◆ WHAT TO WORK ON
Print every record below exactly as it stands, but leave out the pictures.

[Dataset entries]
- Opening Delimiter -

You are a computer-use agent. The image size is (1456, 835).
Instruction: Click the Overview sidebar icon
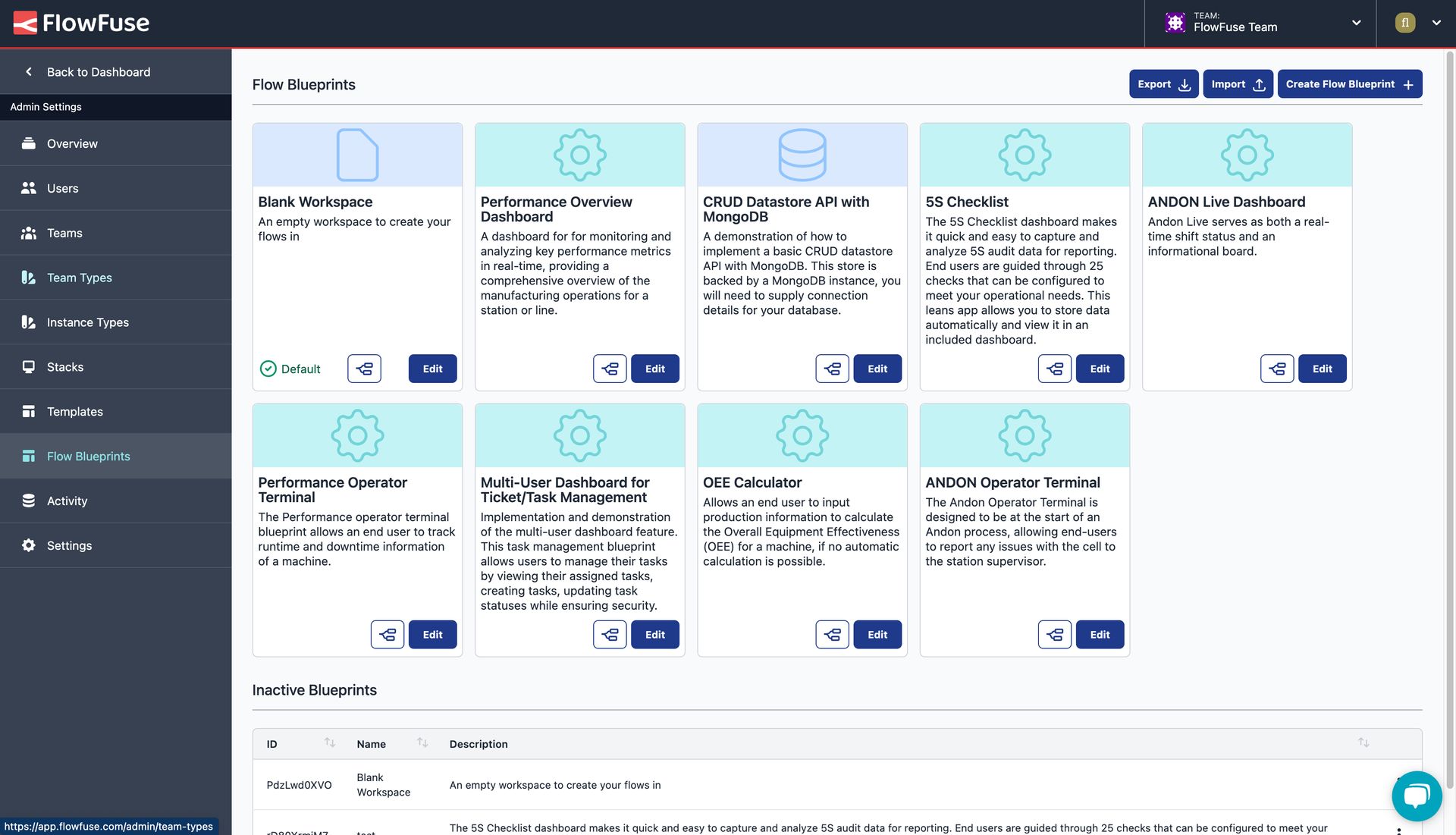[x=27, y=142]
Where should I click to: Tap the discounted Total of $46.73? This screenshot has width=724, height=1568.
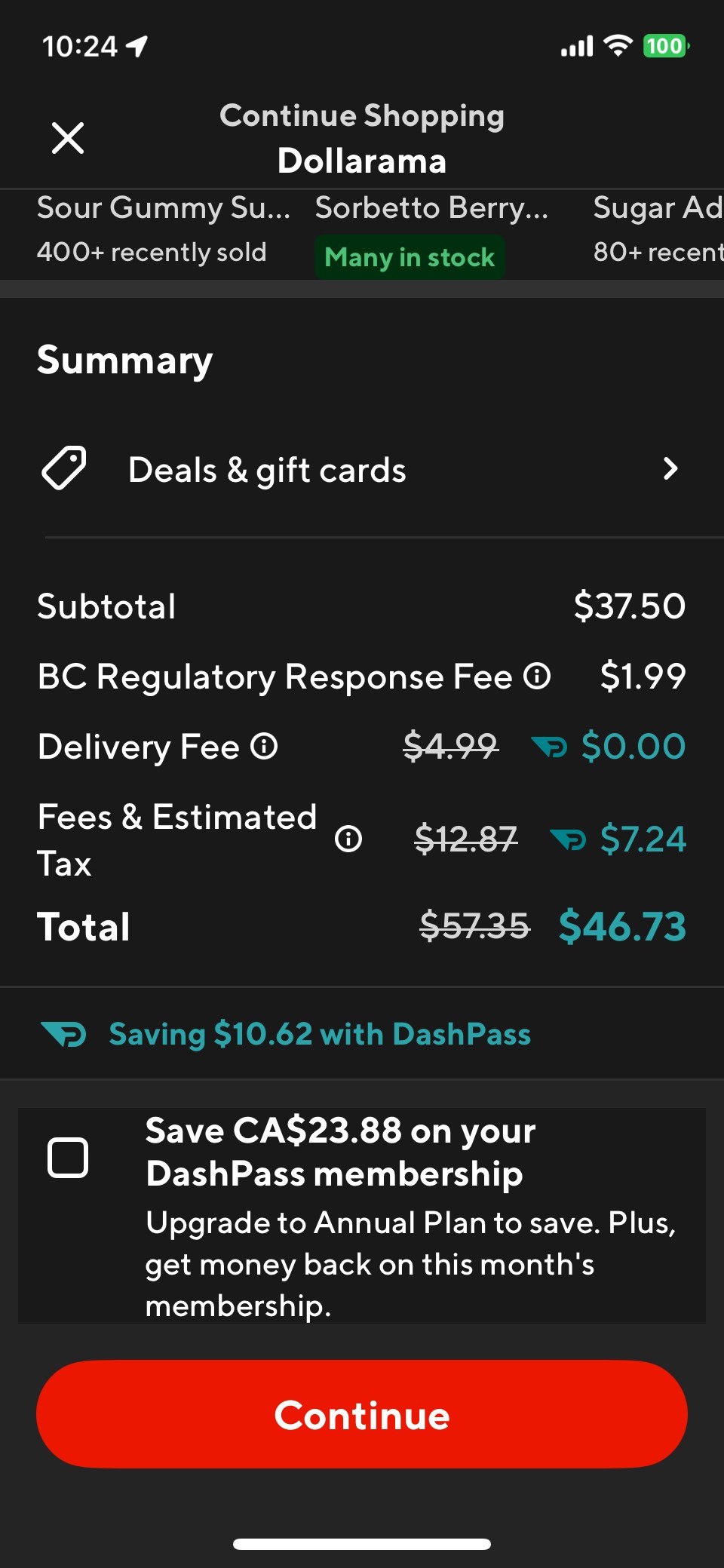(622, 927)
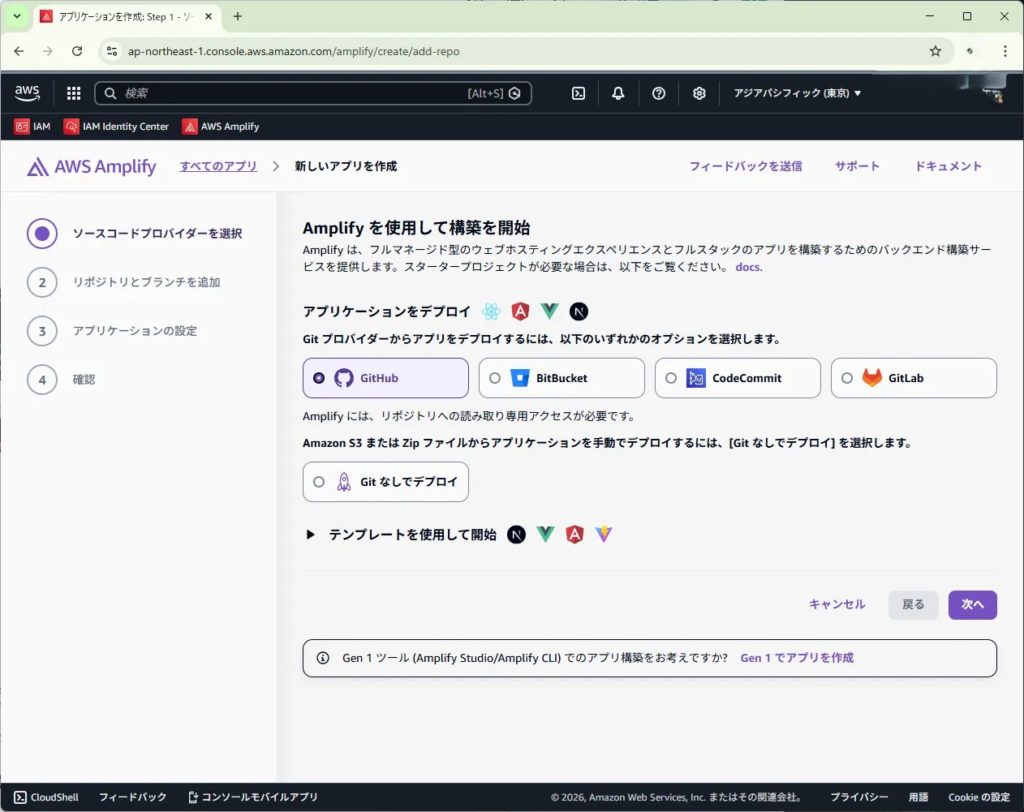
Task: Click the 次へ button
Action: coord(972,604)
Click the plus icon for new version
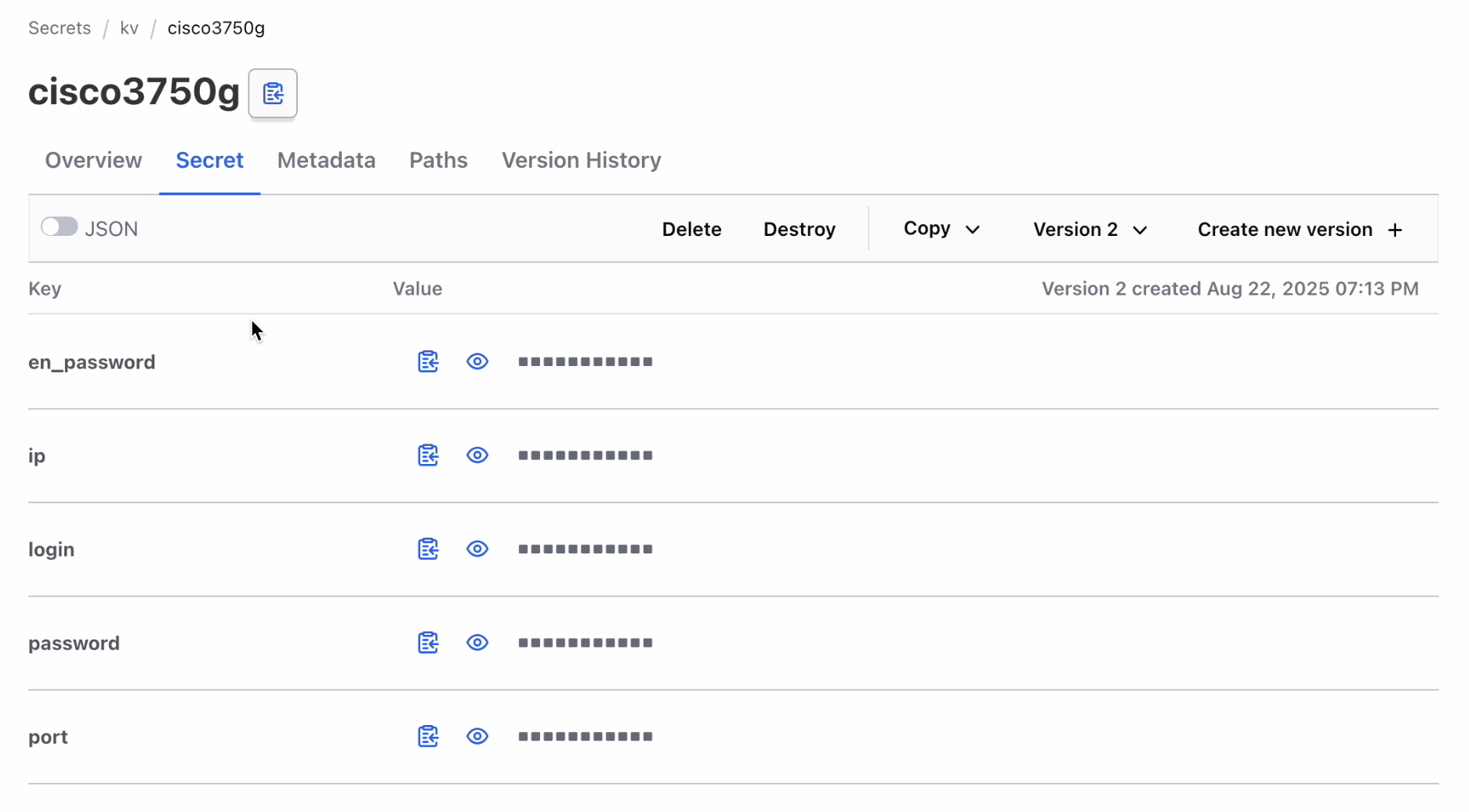The image size is (1469, 812). coord(1395,230)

- Closing Delimiter -

◆ SOLUTION TO THE PROBLEM
You are a computer-use agent. The image size is (1456, 835).
Instruction: Click the Overview sidebar icon
[x=27, y=142]
Where should I click to: Tap the discounted Total of $46.73? This screenshot has width=724, height=1568.
(622, 927)
Task: Click the 次へ button
Action: coord(972,604)
Click the plus icon for new version
The image size is (1469, 812). coord(1395,230)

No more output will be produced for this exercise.